Во время его пребывания в Геттингене над университетом витал дух сладкой праздности. Студенты проводили день за днем за едой, питьем и увеселениями. Студенческие квартиры превратились чуть ли не в трактиры, и ни один трактир не пользовался более громкой славой и не посещался усерднее, чем жилище барона. Наши кутежи были частыми, шумными, продолжительными и всегда увенчивались какими-нибудь событиями.

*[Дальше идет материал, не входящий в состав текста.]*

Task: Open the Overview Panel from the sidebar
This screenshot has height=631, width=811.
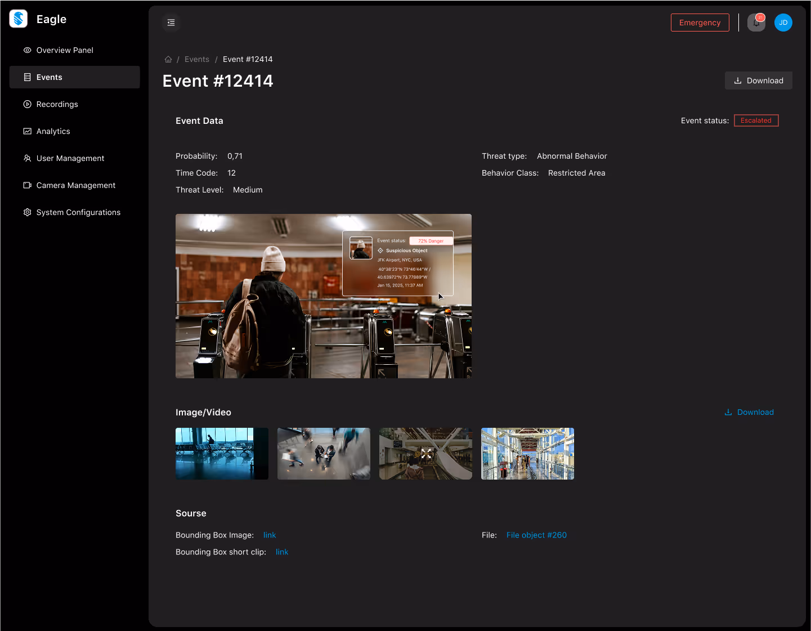Action: (65, 50)
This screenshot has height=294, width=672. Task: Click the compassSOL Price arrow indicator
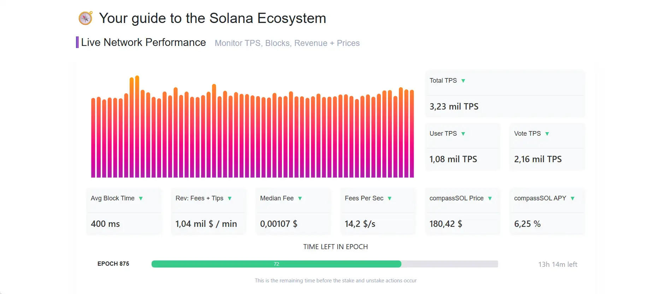pos(490,199)
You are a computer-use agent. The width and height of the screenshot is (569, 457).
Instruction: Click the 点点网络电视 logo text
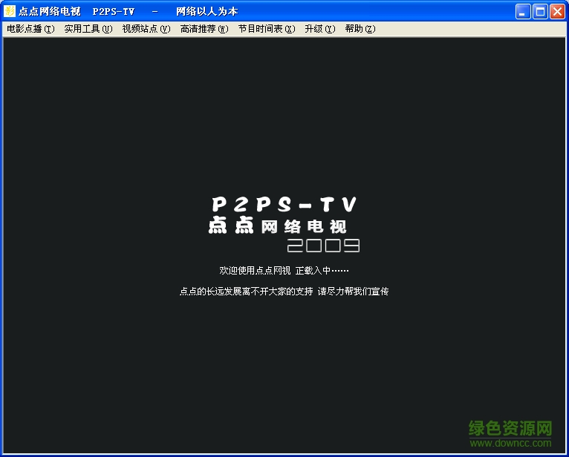[x=277, y=226]
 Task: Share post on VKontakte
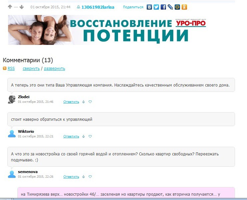click(x=150, y=7)
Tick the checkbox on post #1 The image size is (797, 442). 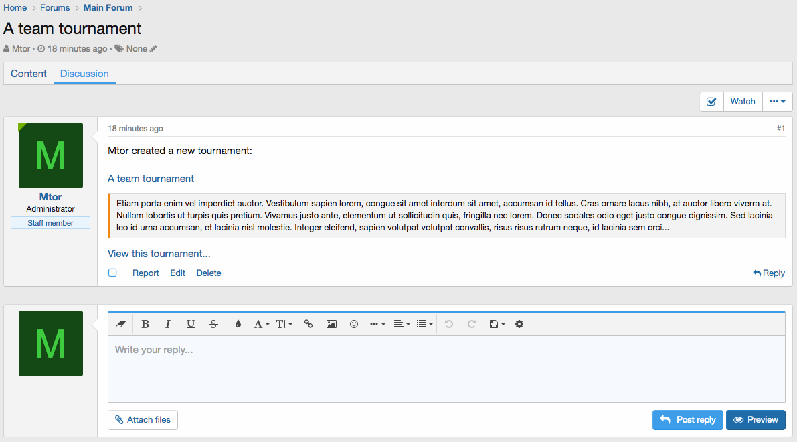(x=112, y=273)
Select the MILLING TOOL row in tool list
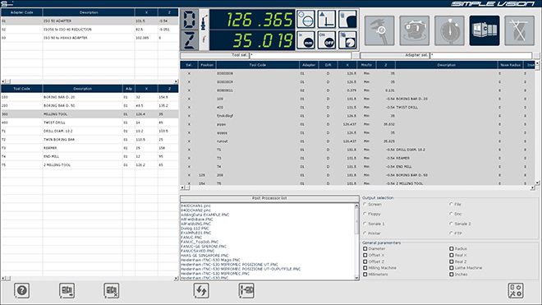 tap(90, 114)
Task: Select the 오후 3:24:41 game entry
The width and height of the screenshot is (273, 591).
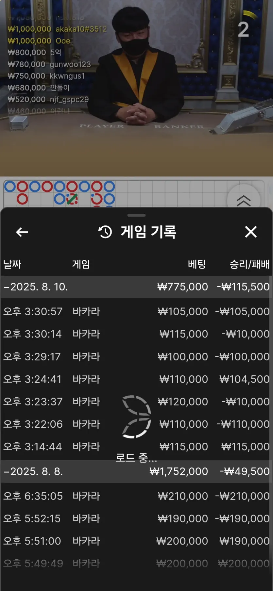Action: [136, 379]
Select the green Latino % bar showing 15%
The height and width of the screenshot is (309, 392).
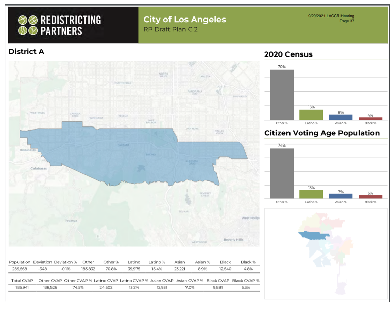(x=311, y=115)
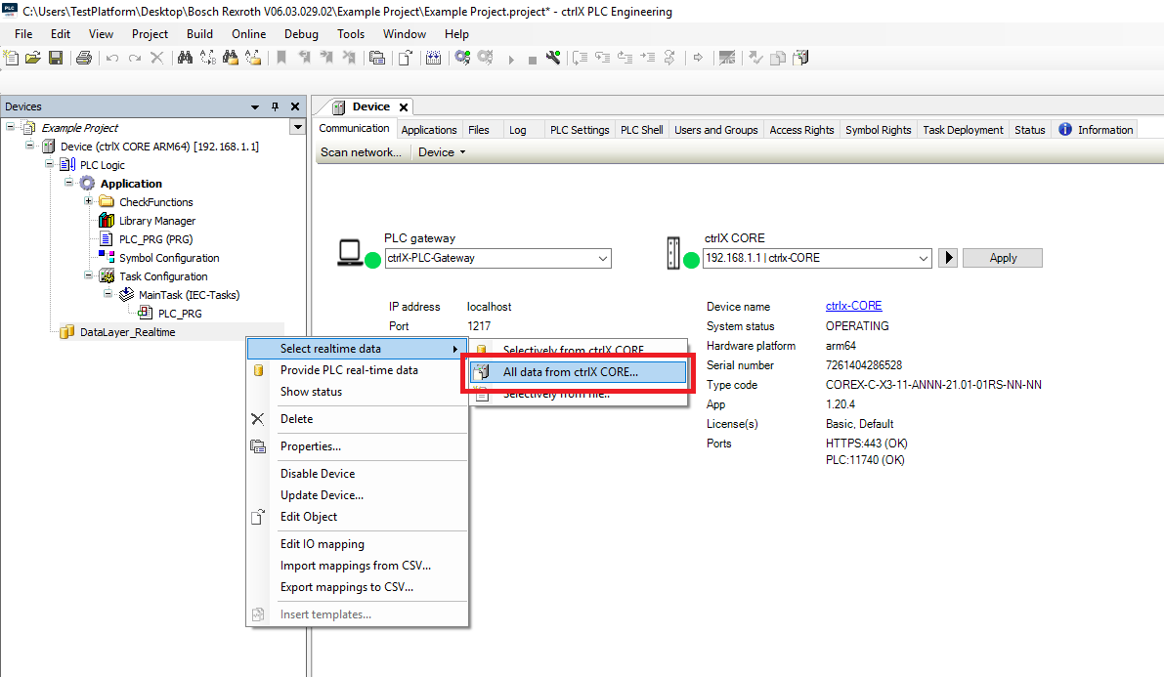Click the DataLayer_Realtime node icon

point(67,332)
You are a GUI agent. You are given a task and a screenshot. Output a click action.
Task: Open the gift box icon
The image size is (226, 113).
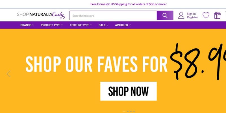pyautogui.click(x=217, y=16)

Однажды мы засиделись почти до зари и выпили огромное количество вина. Компания наша состояла человек из семи-восьми, не считая барона и меня. Большинство из нас были людьми состоятельными, гордившимися своим аристократическим происхождением и крайне щепетильными в вопросах чести. Относительно дуэлей все присутствовавшие разделяли самые радикальные взгляды. Несколько статей, появившихся в последнее время в журналах, и три-четыре отчаянных стычки в Геттингене, имевшие роковой исход, придали этим донкихотским устремлениям новую силу. И главной темой разговоров в тот вечер как раз и был дуэльный кодекс, живо интересовавший всех. Барон, на редкость молчаливый и рассеянный в начале вечера, наконец пробудился от апатии и завладел всеобщим вниманием, отстаивая пользу и, главным образом, красоту традиционного кодекса в случаях разрешения вопросов чести. Говорил он с таким жаром, красноречием и убедительностью, что вызвал всеобщий энтузиазм и поразил даже меня — а ведь я хорошо знал его ироническое отношение к тем вещам, которые он в тот момент горячо отстаивал. Особое его презрение вызывал хвастливый этикет, принятый на дуэлях в Германии.